*Exercise text:*
▼▼▼

At a recent visit, a patient shared with me that she was experiencing a bit more emotional stress than normal.
“What’s going on?”
She explained that her ex-boyfriend was interested in getting back together with her. “He’s a great guy bu…”
PAUSE!
I interrupted her before she finished that word “But.”
When we use the word, “but” it negates everything that came before it.
“He’s a good guy… but…”
“I love you… but…”
“You’re doing a good job… but…”
I had her close her eyes and take some deep breaths into her belly.
With her eyes closed and her belly breathing going on I talked her through the following quick visualization (which in her words was, “Useful, to the point, and pretty funny too!”)
Imagine yourself as an old lady, relaxing in your rocking chair, on the veranda of your country home. There is a light breeze ruffling your clothes away from your skin. The sun is setting over the field. You smell the home-made lemonade sitting on the table beside you, the taste of your last sip lingering on your tongue. You see the floral baskets hanging from the eave.
You hear the creak of the rocking chair beside you. You look over to see your love sitting there with you. Is it him?
Her eyes popped open.
“NOPE!”

▲▲▲

*Dataset extract:*
▼▼▼

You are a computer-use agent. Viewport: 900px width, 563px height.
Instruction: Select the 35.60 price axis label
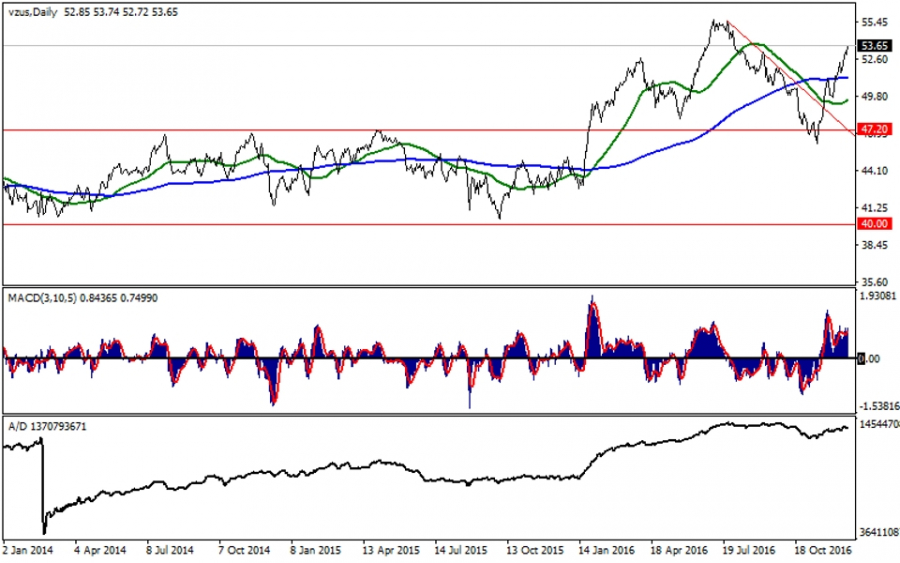pyautogui.click(x=875, y=282)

▲▲▲

*Parts of the exercise:*
1) Translate this sentence from the ex-boyfriend passage into Spanish: "I had her close her eyes and take some deep breaths into her belly."
2) Continue the ex-boyfriend passage from its last line, "NOPE!"
The lines after the ex-boyfriend passage are separate material and have nothing to do with it.

*Per-task outputs:*
1) Le pedí que cerrara los ojos y respirara profundamente hacia el vientre.

2)
“Okay. Good. Do you want to get back together with him?”
“No.”
I nodded.
Her body spoke the truth to her. And I’m not saying her response is a forever truth. Lives change. People change. Feelings change. But for her for right now, it’s a no to getting back together with her ex.
I think she knew this. Perhaps not consciously, on some level though. That’s why she tried to convince herself he was a good guy. And he very well may be. But. There’s that word again. He’s a good guy… but… he may not be the good guy for her.
It’s okay for things / people / jobs / places / foods to be good in general and not good for you specifically.
Again.
It’s okay for things / people / jobs / places / foods to be good in general AND not good for you specifically. (Tweet it!)
Our bodies are constantly talking to us.
It could be with physical symptoms. It could be with niggly, gnawing feelings in the pit of your stomach. It could be with anxiety or stress. I see sleep commonly disrupted when people are ignoring their truth or not following their intuition.
This visualization was a useful and to the point way to help this patient get the clarification she was looking for. She knew the answer, perhaps subconsciously. The exercise helped her admit and crystallize the truth.
I talk about two other methods of coming to TRUST your intuition here.
When it comes to making decisions I bet you can agree with me that brain logic is never as good as the messages from our body. Our minds can rationalize us into any decision.
He’s a good guy. We were together for a long time before we broke up. He’s a great cook. We enjoy similar activities.
But…
Her heart was saying, “No. For right now, he’s not the love I see myself being with.”
And that’s okay.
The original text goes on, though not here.